GPT-Load - Model Aggregation & Intelligent Routing Extension

About This Project

This project is based on tbphp/gpt-load with added Model Aggregation & Intelligent Routing functionality for aggregate groups.

Original Project

Repository: https://github.com/tbphp/gpt-load
Description: High-performance, enterprise-grade AI API transparent proxy service
Core Features: Intelligent key management, load balancing, distributed deployment, request monitoring, etc.

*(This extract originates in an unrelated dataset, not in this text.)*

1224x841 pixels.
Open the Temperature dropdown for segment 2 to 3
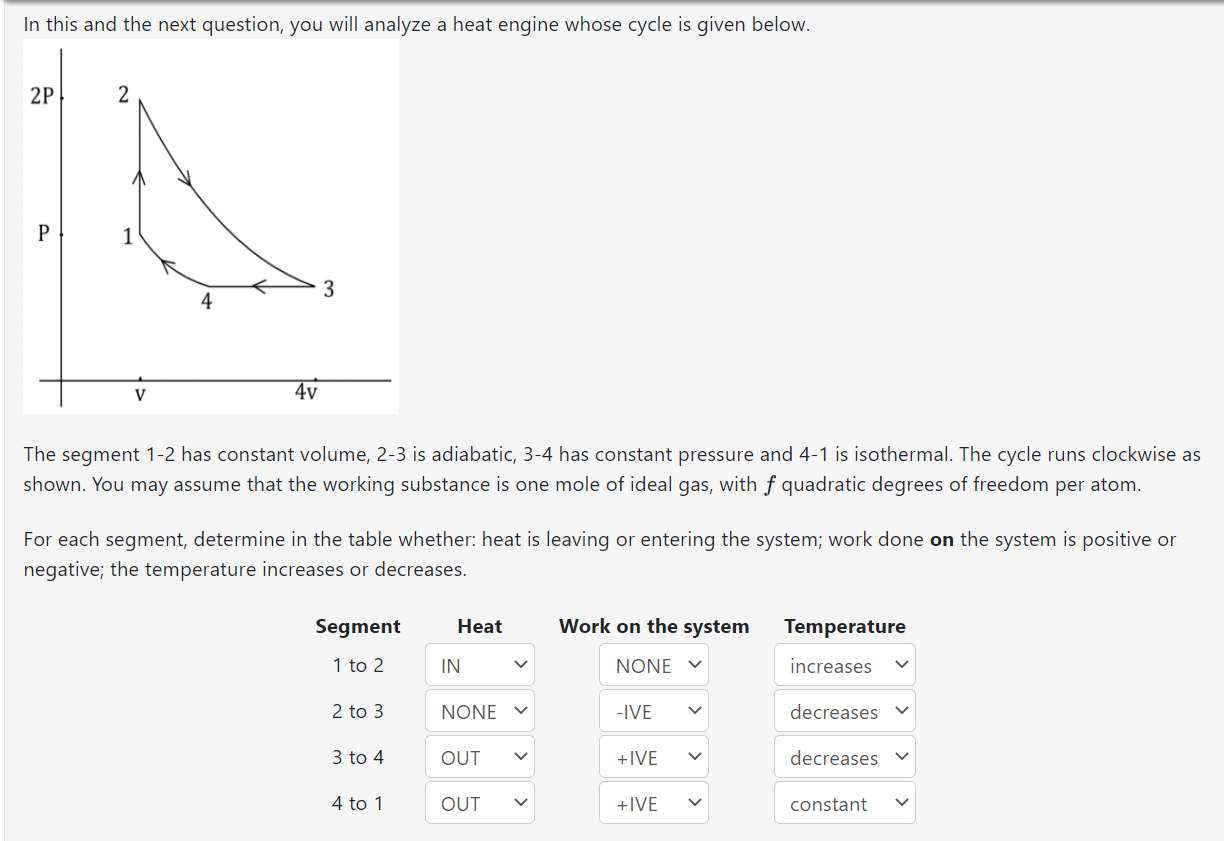844,710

For detailed deployment and usage instructions, please refer to the original project documentation: https://www.gpt-load.com/docs

New Features in This Fork

✨ Model Aggregation & Intelligent Routing for Aggregate Groups

Automatically select sub-groups based on the requested model parameter
Auto-aggregate model lists from sub-groups
Support weighted load balancing
Intelligent /v1/models endpoint interception

📦 Group Import/Export

One-click export of group configurations (including group info, model lists, keys, sub-groups)
Quick import of group configurations for migration and backup
JSON format support for version control and sharing

New Features

1. Automatic Model Aggregation

Standard groups: Auto-fetch model lists from upstream /v1/models API
Aggregate groups: Auto-aggregate model lists from all sub-groups
Support both manual configuration and automatic refresh

2. Intelligent Model Routing

Automatically route to sub-groups that support the requested model:

` Request: {" model: \gpt-4, ...} Route to sub-group supporting gpt-4

Request: {\model: \claude-3-opus, ...} Route to sub-group supporting Claude `

3. Weighted Load Balancing

When multiple sub-groups support the same model, distribute requests based on sub-group weights.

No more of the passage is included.